An inorder binary tree traversal can be implemented in a non-recursive way with a stack. For example, suppose that when a 6-node binary tree (with the keys numbered from 1 to 6) is traversed, the stack operations are: push(1); push(2); push(3); pop(); pop(); push(4); pop(); pop(); push(5); push(6); pop(); pop(). Then a unique binary tree (shown in Figure 1) can be generated from this sequence of operations. Your task is to give the postorder traversal sequence of this tree.
Figure 1
Input Specification:
Each input file contains one test case. For each case, the first line contains a positive integer N (≤30) which is the total number of nodes in a tree (and hence the nodes are numbered from 1 to N). Then 2N lines follow, each describes a stack operation in the format: “Push X” where X is the index of the node being pushed onto the stack; or “Pop” meaning to pop one node from the stack.
== == ==
给定任务 1 - 把记录中从含有“You are a GUI”的那一行起直到记录末尾（首尾都算在内）排成 Markdown 表格，列名用“序号”和“文本”，空行不要列入。答案里不要放图片。

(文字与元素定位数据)
== == ==
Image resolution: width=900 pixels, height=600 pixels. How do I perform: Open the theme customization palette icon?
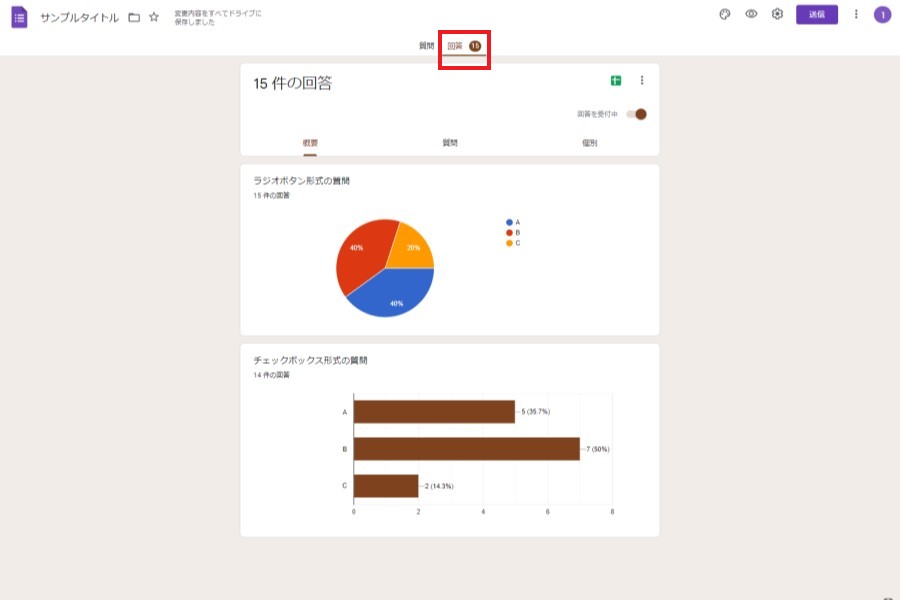tap(725, 14)

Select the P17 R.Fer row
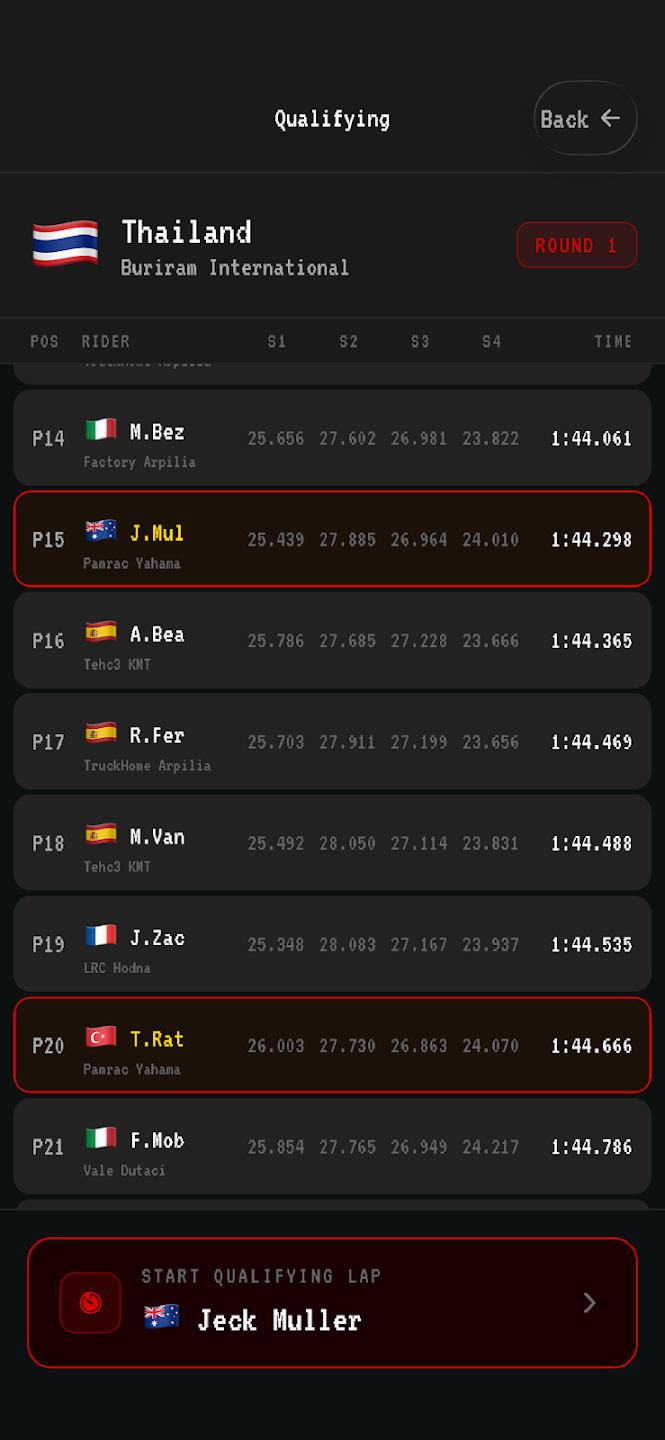coord(332,741)
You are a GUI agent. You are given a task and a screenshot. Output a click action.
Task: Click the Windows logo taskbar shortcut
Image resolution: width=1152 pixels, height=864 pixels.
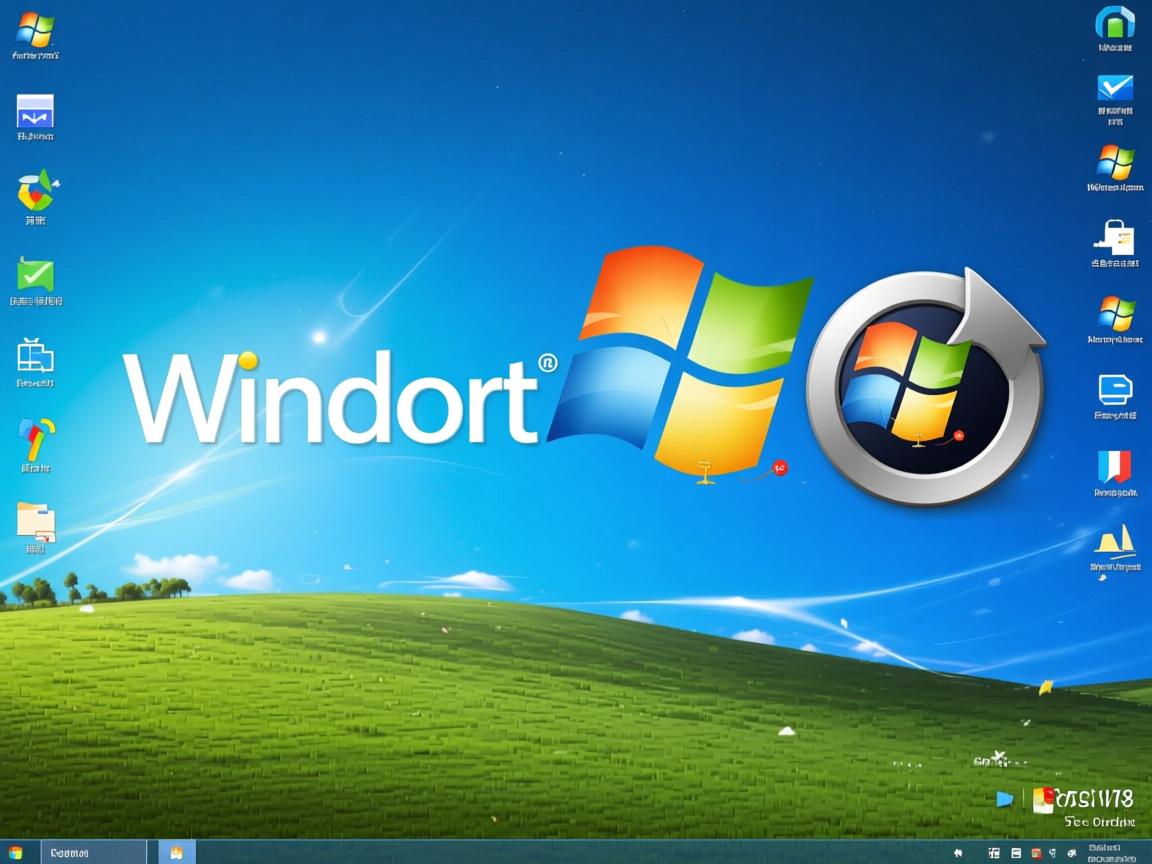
== == ==
给定任务 2 - 一字不改地照录上方的二叉树遍历原文摘录全文。

完整输出 1 -
| 序号 | 文本 |
|---|---|
| 1 | You are a GUI agent. You are given a task and a screenshot. Output a click action. |
| 2 | Task: Click the Windows logo taskbar shortcut |
| 3 | Image resolution: width=1152 pixels, height=864 pixels. |

完整输出 2 -
An inorder binary tree traversal can be implemented in a non-recursive way with a stack. For example, suppose that when a 6-node binary tree (with the keys numbered from 1 to 6) is traversed, the stack operations are: push(1); push(2); push(3); pop(); pop(); push(4); pop(); pop(); push(5); push(6); pop(); pop(). Then a unique binary tree (shown in Figure 1) can be generated from this sequence of operations. Your task is to give the postorder traversal sequence of this tree.
Figure 1
Input Specification:
Each input file contains one test case. For each case, the first line contains a positive integer N (≤30) which is the total number of nodes in a tree (and hence the nodes are numbered from 1 to N). Then 2N lines follow, each describes a stack operation in the format: “Push X” where X is the index of the node being pushed onto the stack; or “Pop” meaning to pop one node from the stack.